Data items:
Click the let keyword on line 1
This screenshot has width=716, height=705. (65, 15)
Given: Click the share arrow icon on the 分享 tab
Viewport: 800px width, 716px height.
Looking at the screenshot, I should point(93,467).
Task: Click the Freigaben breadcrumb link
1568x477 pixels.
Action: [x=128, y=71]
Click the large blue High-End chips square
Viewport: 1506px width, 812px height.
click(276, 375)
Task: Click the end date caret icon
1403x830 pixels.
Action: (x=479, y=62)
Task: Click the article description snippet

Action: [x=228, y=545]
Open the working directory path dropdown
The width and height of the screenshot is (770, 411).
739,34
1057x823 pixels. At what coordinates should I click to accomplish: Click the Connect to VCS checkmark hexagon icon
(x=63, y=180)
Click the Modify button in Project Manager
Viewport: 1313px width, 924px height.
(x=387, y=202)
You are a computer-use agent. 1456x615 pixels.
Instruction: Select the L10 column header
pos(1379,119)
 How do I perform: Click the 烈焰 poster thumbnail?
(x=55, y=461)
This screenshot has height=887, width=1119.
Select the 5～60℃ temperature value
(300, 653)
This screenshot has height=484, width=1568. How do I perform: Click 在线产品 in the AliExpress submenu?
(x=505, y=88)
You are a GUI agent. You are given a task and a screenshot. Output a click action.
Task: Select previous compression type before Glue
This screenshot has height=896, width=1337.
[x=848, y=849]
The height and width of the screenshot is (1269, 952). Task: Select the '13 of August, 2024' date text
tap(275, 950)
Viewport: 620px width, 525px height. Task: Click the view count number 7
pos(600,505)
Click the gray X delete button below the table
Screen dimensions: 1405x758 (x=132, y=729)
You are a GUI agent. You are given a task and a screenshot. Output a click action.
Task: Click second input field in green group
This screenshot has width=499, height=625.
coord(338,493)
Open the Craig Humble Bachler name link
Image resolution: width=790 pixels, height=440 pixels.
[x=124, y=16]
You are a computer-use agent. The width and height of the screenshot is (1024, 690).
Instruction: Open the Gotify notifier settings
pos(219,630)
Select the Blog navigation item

ABOUT THIS TASK
What is needed is an exact copy of the line containing "Click the gray" and each line after it, through the final line of the entries above.

ANSWER BOX
Click the gray X delete button below the table
Screen dimensions: 1405x758 (x=132, y=729)
You are a GUI agent. You are given a task and a screenshot. Output a click action.
Task: Click second input field in green group
This screenshot has width=499, height=625.
coord(338,493)
Open the Craig Humble Bachler name link
Image resolution: width=790 pixels, height=440 pixels.
[x=124, y=16]
You are a computer-use agent. The width and height of the screenshot is (1024, 690).
Instruction: Open the Gotify notifier settings
pos(219,630)
Select the Blog navigation item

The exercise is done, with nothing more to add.